Winner: SF 49ers Linebacker Fred Warner

Linebacker Fred Warner has played elite football nearly every snap this entire season, so last Sunday’s game against the Patriots was nothing more than a reminder of how talented he is. A third-round pick from BYU three years ago, his performance has been critical for the SF 49ers to keep fielding a top-10 defense despite the injuries.

So when the national media, specifically CBS Sports’ Tony Romo, starts giving Warner his due because of the game, that’s a clear winner from Sunday. Romo said on the broadcast Warner was “an All-Pro in every sense of the word,” and doubled down on his praise by calling Warner the best linebacker in all of football.

No arguments here.

What is worth discussing with Warner, beyond the interception, stellar coverage, seven solo tackles, and quarterbacking of the defense to a dominant performance, is just how exception the level he is currently playing at.

In his third year, Warner is on pace for 130 tackles and five interceptions.

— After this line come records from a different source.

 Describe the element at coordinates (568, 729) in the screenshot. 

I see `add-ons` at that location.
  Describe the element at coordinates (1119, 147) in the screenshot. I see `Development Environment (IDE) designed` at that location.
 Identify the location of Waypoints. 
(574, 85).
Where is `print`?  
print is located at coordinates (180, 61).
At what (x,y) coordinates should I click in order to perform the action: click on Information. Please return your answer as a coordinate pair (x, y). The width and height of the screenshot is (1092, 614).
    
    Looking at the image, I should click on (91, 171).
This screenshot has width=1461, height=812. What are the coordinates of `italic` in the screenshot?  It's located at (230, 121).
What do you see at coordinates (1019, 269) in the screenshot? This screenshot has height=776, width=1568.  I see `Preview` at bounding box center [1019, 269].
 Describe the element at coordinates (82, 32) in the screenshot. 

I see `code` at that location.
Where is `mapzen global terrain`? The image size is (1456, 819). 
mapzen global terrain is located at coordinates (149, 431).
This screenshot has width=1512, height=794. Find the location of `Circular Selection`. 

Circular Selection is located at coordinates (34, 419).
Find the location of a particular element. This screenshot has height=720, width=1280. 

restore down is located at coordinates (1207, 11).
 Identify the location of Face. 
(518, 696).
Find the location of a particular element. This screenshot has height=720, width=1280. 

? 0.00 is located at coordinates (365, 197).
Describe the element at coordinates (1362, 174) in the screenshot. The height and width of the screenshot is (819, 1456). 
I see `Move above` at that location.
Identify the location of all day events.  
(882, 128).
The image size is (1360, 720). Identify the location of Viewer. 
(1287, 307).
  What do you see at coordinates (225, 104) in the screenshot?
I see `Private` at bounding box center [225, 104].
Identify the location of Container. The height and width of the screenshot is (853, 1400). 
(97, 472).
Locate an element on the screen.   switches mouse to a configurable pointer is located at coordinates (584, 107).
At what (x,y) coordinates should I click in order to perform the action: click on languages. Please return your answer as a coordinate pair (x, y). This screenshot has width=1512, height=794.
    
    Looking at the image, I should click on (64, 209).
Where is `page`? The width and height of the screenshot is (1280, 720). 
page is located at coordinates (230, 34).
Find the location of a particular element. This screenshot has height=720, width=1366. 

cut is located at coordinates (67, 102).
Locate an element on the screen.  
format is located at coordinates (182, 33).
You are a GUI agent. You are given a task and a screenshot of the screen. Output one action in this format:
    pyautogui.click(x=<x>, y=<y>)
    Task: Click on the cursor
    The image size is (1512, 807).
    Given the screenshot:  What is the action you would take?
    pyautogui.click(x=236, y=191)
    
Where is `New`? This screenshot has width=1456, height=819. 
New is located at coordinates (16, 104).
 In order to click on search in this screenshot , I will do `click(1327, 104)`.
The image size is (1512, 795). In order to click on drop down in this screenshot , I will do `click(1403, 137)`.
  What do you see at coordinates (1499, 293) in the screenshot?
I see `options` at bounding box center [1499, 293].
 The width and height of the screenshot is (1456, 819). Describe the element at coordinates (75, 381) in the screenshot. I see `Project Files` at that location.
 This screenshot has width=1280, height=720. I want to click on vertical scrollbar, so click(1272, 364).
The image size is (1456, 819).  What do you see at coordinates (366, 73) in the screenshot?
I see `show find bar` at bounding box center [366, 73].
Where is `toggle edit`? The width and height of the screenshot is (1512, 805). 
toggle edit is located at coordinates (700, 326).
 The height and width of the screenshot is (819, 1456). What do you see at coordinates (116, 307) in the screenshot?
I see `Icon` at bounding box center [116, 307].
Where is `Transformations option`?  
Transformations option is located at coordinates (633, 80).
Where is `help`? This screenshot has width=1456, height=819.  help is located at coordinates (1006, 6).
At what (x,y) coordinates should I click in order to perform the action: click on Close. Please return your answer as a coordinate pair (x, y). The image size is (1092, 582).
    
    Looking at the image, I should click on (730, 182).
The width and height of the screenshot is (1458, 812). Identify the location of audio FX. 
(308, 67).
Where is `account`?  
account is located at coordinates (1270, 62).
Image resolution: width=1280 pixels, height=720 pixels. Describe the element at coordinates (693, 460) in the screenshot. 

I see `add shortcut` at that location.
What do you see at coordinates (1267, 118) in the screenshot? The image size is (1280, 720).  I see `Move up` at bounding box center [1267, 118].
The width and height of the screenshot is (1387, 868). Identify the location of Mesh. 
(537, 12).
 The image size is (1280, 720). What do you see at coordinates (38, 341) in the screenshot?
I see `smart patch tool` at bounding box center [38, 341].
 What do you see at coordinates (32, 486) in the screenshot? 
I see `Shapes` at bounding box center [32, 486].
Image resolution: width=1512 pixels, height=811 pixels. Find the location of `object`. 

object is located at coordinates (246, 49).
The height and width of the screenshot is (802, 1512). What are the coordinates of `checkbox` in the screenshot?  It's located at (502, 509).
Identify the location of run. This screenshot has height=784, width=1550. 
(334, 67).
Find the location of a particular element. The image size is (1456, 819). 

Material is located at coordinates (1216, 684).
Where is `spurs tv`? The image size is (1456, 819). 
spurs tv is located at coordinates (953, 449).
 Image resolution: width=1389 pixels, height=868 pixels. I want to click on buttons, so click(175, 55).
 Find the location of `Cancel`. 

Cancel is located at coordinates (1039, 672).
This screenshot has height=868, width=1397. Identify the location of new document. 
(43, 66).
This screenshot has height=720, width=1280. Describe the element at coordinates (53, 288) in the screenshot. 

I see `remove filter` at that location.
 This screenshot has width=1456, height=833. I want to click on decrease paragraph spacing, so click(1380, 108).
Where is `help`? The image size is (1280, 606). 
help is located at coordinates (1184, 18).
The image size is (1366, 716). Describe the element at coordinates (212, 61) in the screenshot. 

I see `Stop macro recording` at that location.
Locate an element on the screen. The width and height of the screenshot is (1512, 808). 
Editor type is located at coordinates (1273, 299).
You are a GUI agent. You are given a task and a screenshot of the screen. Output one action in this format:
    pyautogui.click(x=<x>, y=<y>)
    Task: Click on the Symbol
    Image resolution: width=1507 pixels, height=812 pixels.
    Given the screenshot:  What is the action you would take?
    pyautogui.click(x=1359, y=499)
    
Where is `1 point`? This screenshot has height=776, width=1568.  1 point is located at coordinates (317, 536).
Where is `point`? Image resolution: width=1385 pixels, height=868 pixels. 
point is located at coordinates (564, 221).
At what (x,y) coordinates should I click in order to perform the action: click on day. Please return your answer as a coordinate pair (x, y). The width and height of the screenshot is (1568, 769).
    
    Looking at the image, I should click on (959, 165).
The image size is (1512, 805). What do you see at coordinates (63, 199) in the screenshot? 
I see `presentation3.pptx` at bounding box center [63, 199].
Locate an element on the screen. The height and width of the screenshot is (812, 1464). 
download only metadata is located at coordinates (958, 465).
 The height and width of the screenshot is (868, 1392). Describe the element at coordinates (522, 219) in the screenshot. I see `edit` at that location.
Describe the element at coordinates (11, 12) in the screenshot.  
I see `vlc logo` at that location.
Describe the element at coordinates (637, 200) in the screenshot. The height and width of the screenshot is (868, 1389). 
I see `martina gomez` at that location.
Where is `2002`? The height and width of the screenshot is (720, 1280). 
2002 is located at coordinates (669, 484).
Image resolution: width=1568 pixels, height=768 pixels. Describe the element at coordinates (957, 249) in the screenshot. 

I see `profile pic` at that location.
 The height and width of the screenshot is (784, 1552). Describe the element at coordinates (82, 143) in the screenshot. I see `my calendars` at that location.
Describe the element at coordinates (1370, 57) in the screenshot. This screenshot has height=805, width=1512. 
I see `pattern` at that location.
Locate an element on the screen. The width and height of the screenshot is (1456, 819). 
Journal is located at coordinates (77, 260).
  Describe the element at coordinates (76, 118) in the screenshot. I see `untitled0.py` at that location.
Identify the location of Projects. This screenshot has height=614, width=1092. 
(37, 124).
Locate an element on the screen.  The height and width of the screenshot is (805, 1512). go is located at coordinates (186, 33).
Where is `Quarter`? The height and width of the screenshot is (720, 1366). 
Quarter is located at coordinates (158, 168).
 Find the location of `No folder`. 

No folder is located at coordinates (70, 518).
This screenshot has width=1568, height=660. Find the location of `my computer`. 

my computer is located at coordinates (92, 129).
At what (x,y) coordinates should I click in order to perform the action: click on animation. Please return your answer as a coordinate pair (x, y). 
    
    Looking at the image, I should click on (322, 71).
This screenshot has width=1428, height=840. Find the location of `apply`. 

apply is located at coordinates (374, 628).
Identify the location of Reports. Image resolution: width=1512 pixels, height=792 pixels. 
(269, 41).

Obviously the interceptions are likely not going to reach that high, but his play, just off the stats, has been exceptional. In fact, it’s quite similar to another 49ers third-round pick at linebacker who was a stud off the ball.

NaVorro Bowman is a Hall of Fame talent who played at a Hall of Fame level before injuries sidelined his career. But Warner’s third year is right there with Bowman’s. Bowman finished that season with 148 tackles, one interception, one forced fumble, and two sacks, so Warner has already passed him during that third year as a ballhawk but is behind elsewhere slightly.

Even if the stats paint Bowman as slightly ahead, the fact Warner is on par with a player of Bowman’s ilk is significant.